From: Gerald_A_Levy (Gerald_A_Levy@email.msn.com)
Date: Mon Feb 19 2001 - 14:31:27 EST

Re [OPE-L:4964-5]:

(from 4865)

>   Why discuss
>  something if the implications of the different possible
> outcomes  aren't clear and agreed-upon in advance?
> What good would  discussion do?

The debate about what can cause a change in prices of production in Marx's
theory is not primarily a debate about "implications". It is a debate about
what Marx's perspective on this topic was.

*If* there are two different interpretations which can both  bring forth
clear but contradictory evidence  (e.g. Marx said one thing very clearly in
one place but said something else and very different in another section or
source),  *then* putting the two different perspectives in a wider context
by discussing the "implications" might be in order.

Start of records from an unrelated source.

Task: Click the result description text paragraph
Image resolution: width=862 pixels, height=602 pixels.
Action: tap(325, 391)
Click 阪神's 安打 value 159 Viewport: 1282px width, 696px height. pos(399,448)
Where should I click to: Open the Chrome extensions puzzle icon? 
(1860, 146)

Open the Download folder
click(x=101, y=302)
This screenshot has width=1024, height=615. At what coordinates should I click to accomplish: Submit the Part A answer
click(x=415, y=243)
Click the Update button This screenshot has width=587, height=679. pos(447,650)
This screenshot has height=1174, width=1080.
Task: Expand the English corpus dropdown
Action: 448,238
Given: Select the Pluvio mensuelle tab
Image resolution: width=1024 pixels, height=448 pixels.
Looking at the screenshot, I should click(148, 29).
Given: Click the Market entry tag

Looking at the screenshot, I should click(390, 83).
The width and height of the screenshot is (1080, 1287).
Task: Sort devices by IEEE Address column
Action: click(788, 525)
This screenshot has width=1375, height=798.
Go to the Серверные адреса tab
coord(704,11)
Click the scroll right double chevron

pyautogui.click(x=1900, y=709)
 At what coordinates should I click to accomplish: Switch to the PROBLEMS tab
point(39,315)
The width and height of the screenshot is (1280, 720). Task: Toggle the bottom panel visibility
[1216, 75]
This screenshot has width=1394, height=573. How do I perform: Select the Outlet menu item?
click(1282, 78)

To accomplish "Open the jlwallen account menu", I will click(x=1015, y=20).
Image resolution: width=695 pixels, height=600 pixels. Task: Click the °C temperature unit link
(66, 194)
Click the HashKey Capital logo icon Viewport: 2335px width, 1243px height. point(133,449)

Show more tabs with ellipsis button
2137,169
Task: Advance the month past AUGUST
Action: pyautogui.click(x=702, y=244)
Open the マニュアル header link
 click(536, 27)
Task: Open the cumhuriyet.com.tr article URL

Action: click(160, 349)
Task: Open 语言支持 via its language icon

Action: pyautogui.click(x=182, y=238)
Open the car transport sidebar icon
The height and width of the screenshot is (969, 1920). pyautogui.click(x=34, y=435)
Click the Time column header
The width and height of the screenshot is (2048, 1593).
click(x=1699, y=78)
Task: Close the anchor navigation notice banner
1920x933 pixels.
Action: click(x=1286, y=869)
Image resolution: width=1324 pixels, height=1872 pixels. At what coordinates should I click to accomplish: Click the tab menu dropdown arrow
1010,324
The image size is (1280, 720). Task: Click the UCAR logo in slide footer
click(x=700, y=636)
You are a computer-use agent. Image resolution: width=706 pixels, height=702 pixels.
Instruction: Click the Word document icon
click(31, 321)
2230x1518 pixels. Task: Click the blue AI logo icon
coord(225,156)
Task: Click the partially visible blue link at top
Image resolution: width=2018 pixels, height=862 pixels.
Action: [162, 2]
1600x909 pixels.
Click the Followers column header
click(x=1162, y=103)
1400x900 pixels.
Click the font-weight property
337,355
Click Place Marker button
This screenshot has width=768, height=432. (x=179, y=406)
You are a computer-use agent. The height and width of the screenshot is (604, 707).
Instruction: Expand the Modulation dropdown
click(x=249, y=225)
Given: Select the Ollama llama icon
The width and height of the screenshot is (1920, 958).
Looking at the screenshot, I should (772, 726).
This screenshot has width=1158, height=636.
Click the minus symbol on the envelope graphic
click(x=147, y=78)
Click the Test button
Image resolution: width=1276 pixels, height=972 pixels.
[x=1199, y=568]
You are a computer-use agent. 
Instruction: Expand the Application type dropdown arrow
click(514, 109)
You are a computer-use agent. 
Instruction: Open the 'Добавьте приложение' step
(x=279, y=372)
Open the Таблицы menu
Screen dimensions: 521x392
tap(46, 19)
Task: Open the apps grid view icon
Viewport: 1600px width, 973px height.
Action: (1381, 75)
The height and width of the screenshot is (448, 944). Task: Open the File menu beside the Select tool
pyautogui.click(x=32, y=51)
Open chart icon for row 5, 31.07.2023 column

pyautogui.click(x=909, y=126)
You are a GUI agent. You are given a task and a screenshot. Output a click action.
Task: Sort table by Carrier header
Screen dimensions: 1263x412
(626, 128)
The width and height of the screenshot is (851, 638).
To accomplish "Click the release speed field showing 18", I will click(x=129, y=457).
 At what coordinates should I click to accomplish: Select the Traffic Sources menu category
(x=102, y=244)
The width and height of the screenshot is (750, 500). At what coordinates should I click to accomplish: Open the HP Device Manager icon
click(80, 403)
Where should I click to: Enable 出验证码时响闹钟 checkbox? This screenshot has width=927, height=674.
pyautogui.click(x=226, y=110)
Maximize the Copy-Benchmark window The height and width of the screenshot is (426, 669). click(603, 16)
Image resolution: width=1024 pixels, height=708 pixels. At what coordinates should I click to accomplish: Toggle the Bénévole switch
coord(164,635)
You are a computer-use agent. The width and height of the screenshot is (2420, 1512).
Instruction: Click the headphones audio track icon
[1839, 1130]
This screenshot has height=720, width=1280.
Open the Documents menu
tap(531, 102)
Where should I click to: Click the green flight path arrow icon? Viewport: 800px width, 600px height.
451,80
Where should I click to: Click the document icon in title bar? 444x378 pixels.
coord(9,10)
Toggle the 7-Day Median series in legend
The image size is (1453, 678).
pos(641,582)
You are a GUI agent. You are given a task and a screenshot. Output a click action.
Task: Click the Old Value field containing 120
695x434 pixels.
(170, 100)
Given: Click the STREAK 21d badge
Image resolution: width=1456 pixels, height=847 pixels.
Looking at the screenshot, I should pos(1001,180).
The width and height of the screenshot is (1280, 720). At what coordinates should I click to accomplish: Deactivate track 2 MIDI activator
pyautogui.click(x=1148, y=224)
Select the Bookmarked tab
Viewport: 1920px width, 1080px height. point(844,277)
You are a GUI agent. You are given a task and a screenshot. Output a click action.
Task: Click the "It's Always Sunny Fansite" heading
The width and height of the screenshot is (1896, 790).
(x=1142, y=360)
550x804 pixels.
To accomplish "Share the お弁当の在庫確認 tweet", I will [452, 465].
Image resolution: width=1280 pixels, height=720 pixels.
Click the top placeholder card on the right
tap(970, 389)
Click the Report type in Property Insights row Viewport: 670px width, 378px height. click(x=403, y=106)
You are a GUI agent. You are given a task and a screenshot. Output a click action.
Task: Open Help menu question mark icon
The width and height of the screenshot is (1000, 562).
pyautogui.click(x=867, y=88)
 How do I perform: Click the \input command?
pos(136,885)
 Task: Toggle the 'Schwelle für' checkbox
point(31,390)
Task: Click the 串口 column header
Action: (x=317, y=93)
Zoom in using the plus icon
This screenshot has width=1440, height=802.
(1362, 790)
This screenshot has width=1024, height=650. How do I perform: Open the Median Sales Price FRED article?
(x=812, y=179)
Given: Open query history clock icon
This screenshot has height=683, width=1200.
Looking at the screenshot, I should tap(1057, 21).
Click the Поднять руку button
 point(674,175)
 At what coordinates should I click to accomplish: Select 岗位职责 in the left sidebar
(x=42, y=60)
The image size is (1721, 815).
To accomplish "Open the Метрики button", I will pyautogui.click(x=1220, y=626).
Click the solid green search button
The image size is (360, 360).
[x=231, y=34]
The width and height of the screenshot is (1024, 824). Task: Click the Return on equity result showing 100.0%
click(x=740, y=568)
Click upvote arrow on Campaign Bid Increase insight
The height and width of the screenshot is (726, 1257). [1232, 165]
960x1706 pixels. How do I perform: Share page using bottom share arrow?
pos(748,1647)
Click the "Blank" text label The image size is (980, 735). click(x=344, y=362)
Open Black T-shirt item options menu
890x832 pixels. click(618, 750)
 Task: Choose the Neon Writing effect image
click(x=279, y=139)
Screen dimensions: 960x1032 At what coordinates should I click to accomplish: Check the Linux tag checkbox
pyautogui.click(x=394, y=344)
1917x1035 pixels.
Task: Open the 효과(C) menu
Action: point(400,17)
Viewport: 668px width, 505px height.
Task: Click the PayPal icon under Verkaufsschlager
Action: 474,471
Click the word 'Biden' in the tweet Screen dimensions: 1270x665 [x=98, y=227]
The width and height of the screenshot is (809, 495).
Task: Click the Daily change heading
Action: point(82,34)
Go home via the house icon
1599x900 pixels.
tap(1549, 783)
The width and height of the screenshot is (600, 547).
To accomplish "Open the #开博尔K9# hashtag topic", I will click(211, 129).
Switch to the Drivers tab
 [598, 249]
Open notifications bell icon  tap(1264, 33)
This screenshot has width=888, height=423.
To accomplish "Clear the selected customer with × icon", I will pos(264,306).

In *this* case though we have a clear and unambivalent and unrefuted
statement by Marx about what can cause a change in prices of production.
Thus, *in this case*, either one side acknowledges the content of Marx's
clear statement as an expression of Marx's perspective *or* (and this is
_entirely_ legitimate) one brings forth evidence from other sections of Marx
which seem to contradict the prior evidence. If one were successful in then
showing that Marx had two very different and contradictory positions on this
issue, then one would have demonstrated that Marx's theory on this issue is
self-contradictory and logically flawed. Yet, this is not a conclusion that
the TSSI can come to without abandoning one of its key assertions (they
might say "results") about  how Marx's theory is not self-contradictory nor
logically flawed.

So -- with all respect to Paul Z -- unless an alternative reading which
shows that  Marx's very clear and unambivalent statement is, after all,
unclear and ambiguous -- then we MUST conclude that *either* AK's
perspective on what can cause a change in prices of production in Marx's
theory is erroneous *or* Marx's theory itself is erroneous.  In the presence
of such a "smoking gun" quotation, no other options exist.

What is perhaps *most* interesting about this situation is *how rarely*
there is a definitive quotation (a "smoking gun") from Marx that settles a
textual debate. And, let us not forget, this is and must be first and
foremost a textual debate since it is a debate not about the validity of
different concepts of prices of production but is rather exclusively about
different interpretations of Marx's theory.